What a better way to spend a dream than that.

In the way things move, this part is -

What assumes the dream?

Separation

Can there be colder days than that? When the heat of battle is spent outside the bedroom, me in my Libra and you in your Aries. Our natures clashing on these fronts, as one seeks to dominate the other. We are hard pressed and slow to move toward compromise. I know myself as you know yourself. Clashing and all the while keeping all this emotion within. There have been times we have gone on, and gone on without talking. Myself too stubborn to compromise or submit fully, always willing to but never ready.

Why is it when we are faced with need, want seems to never stay its hand, in the way things may move we have been at odds because it was I that lost faith or did not stay my hand. Was it on purpose, or by chance? I too have been uncertain by something so far. As I try to reason with the idea to move heart from its shouldered position, further within. Seeking something seemingly functionless but with potential to displace the mind and mislead the heart. Fooling ourselves into think that the moves we made were a jest. Missing something it seems, losing more is apparent.

Betrayers we’ve become, losing more than we were prepared to. I was the only one to keep score. Too far stuck in my old way, there is always more to it. What do I appear to be? Maybe something more, may I know what I look like? From your prospective, am I as rigid as I appear, heartless even?

There are so many parts to this, my persona. What more is there to me you may ask. Many things lie behind these eyes, as I feel more than I should at times, do more for love then I should at times, give more than I should at times. For these, some not all... I am so sorry. There are elements in this that had only the intent to hurt. Showing one phase of it and giving another.
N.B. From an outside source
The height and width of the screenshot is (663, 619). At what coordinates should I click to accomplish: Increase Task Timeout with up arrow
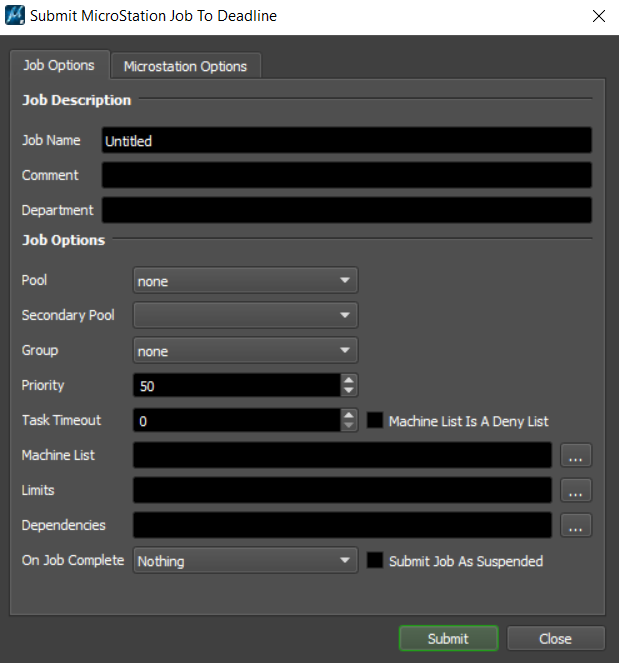349,415
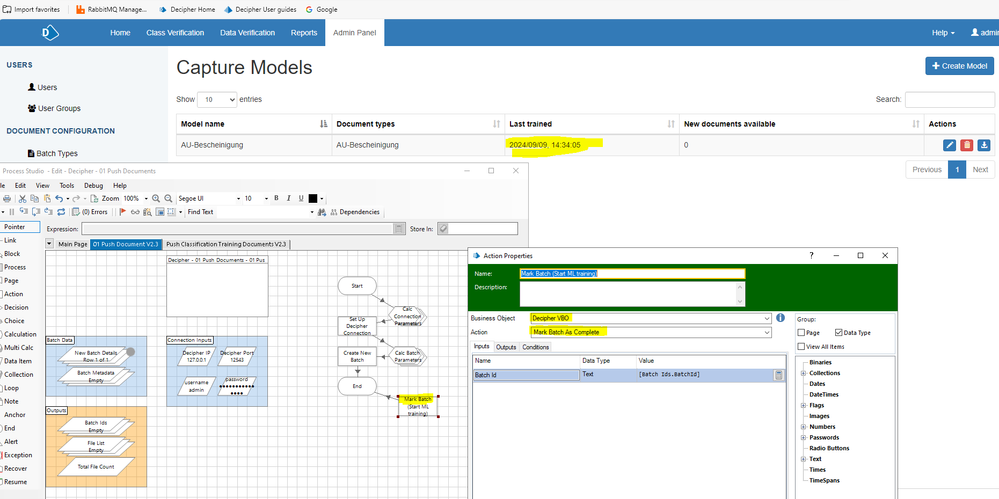Switch to the Outputs tab
This screenshot has height=499, width=999.
pos(506,347)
Such a cheap exchange, having done nothing for the collective. We are. Betrayer- betrayed.

Having played the role of both I can only ask “what more”? There is none, only things left are apologies. Which carry on wings, I pray not too late.

Saudade

This is what exists at the heart. Many thoughts littering tension about. You, and the lost time through action or distance. As the missing feeling of things passed makes well its presence know. I am longing now for the things that I have come to miss. I held close to me the time we spent talking. Filling the days and late with our vibrant conversation.

These passages must be written in past tense for the things left behind. Turning the dial, from on to off at least that is how it is felt. Though I feel you’re out there somewhere in the world, distance is what keeps us apart. “When I dance she dances”. In the summer, your prom, green dress, was pairing your eyes so well. Those days you visited the beach, and the days you told me you missed me. Days numbering many we lived our lives on opposite sides. Every night coming home to one another. The coastline isn’t that vast, that two hearts can’t claim its distance... I will gain ground.